Output begins at the line with "You are a GUI" and ends at the last line of the records below. Copy each line in that span exactly, and leave out pictures.

· · · ·

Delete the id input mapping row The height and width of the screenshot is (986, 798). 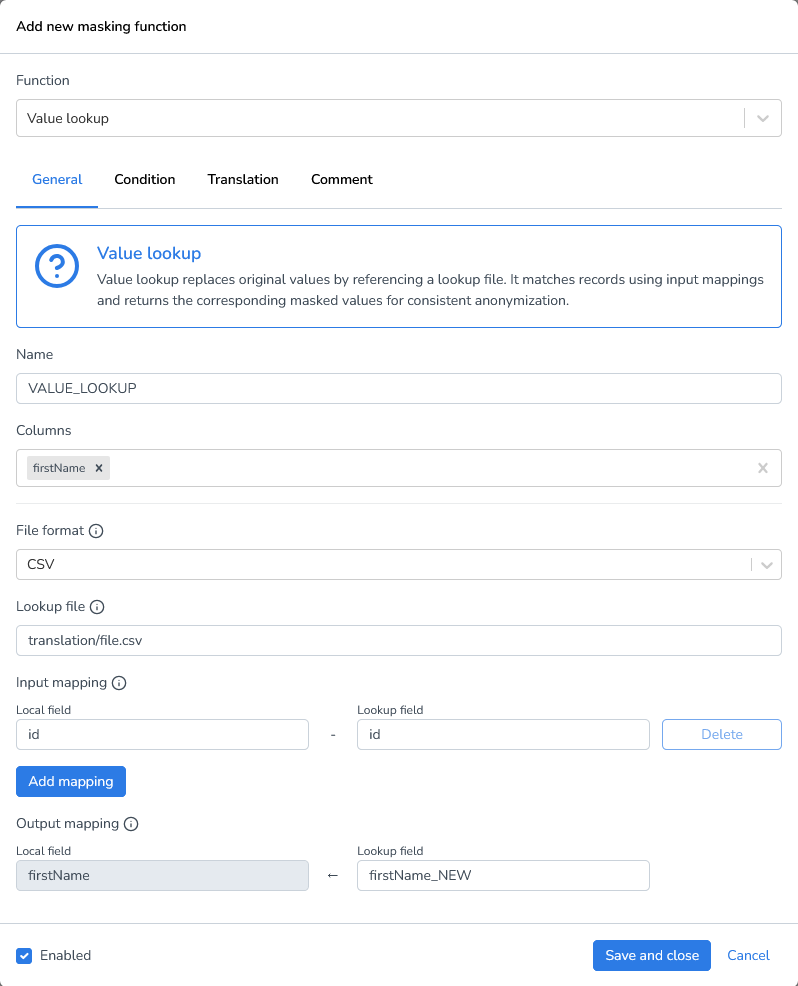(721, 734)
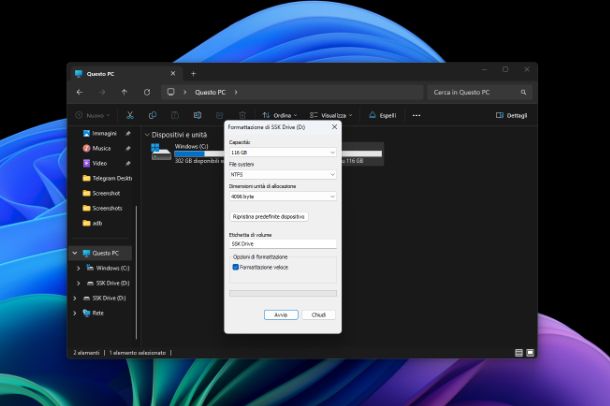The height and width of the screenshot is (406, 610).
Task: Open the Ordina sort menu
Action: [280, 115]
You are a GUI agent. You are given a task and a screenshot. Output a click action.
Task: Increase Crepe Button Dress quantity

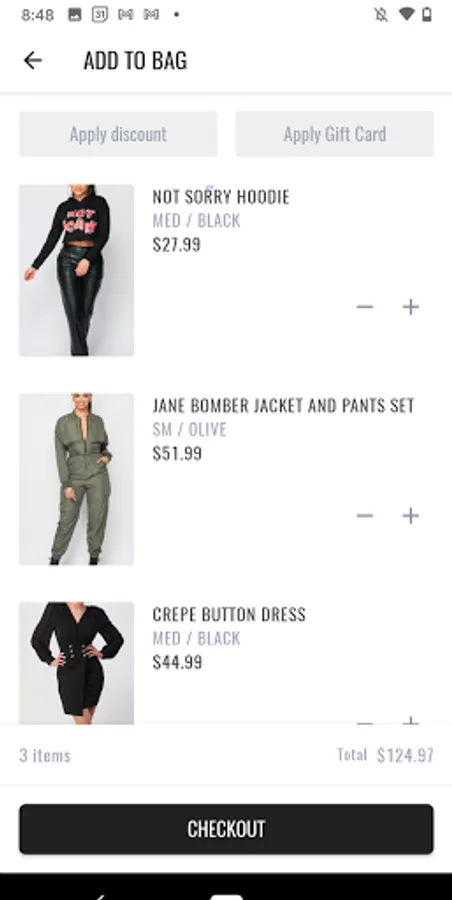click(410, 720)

· · · ·

* Written response *
You are a GUI agent. You are given a task and a screenshot. Output a click action.
Task: Increase Crepe Button Dress quantity

click(410, 720)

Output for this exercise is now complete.